Dataset entries
____________________

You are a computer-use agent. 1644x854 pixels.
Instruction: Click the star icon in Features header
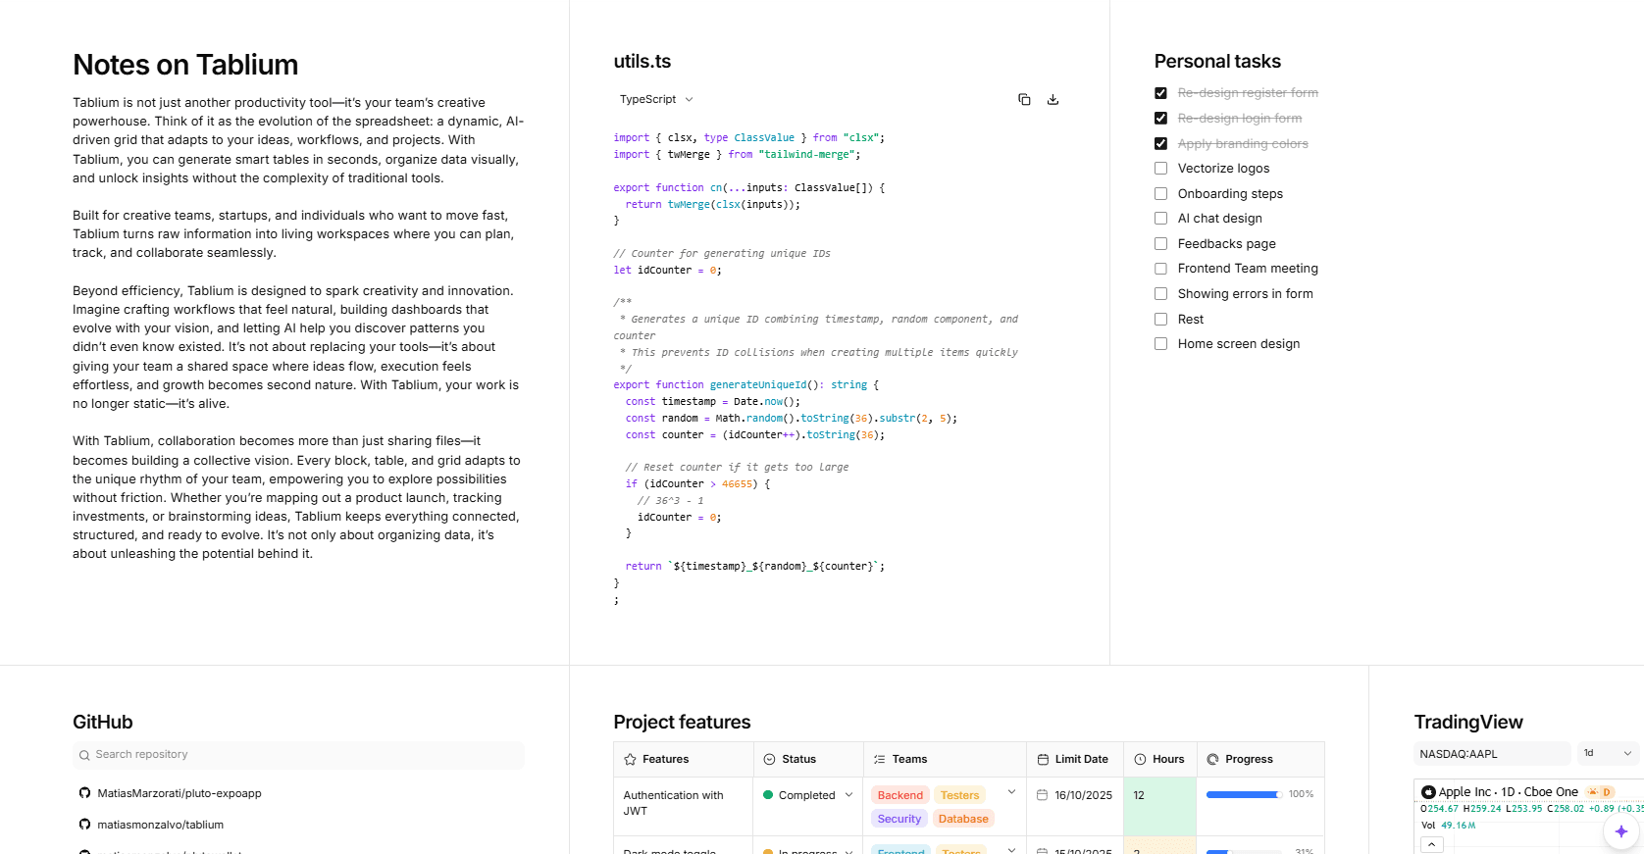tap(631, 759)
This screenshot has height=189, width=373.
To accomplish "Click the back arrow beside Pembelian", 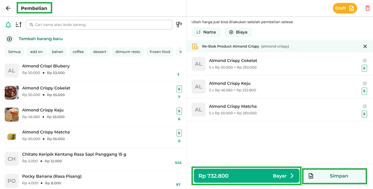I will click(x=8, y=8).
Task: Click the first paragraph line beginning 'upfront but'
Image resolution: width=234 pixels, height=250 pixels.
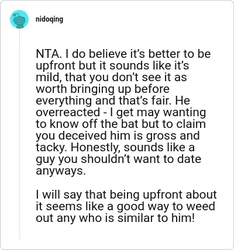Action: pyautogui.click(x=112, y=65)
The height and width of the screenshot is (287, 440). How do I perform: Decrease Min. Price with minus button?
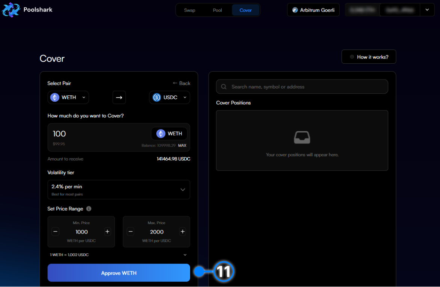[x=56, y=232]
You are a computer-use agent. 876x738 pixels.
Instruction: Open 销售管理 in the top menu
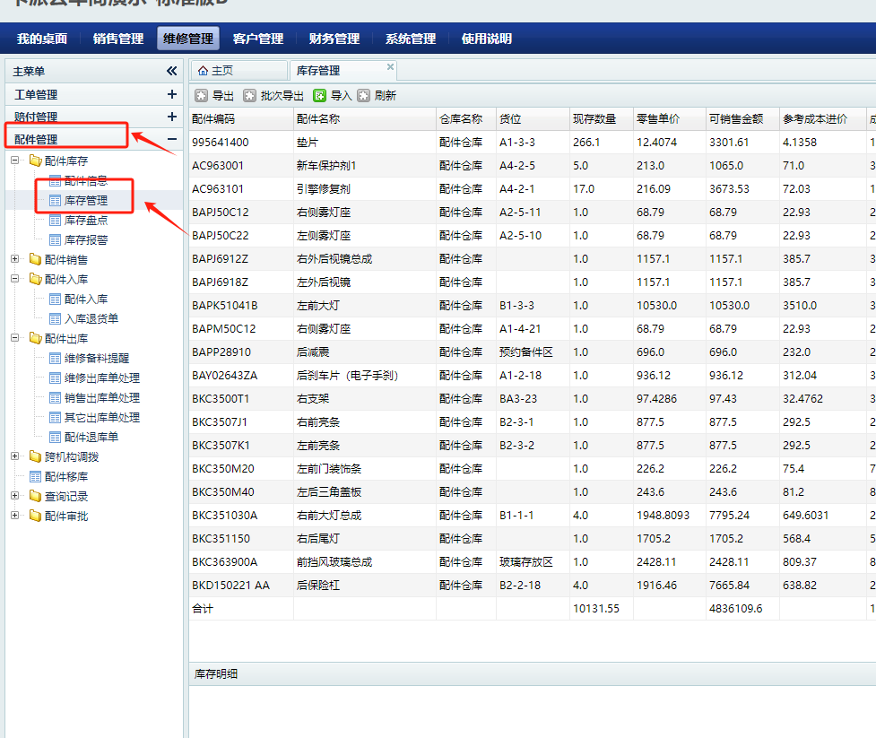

____________________

Problem description:
Wherever a line in the data above holds "computer", copy that line.

Answer box:
You are a computer-use agent. 1644x854 pixels.
You are a computer-use agent. 876x738 pixels.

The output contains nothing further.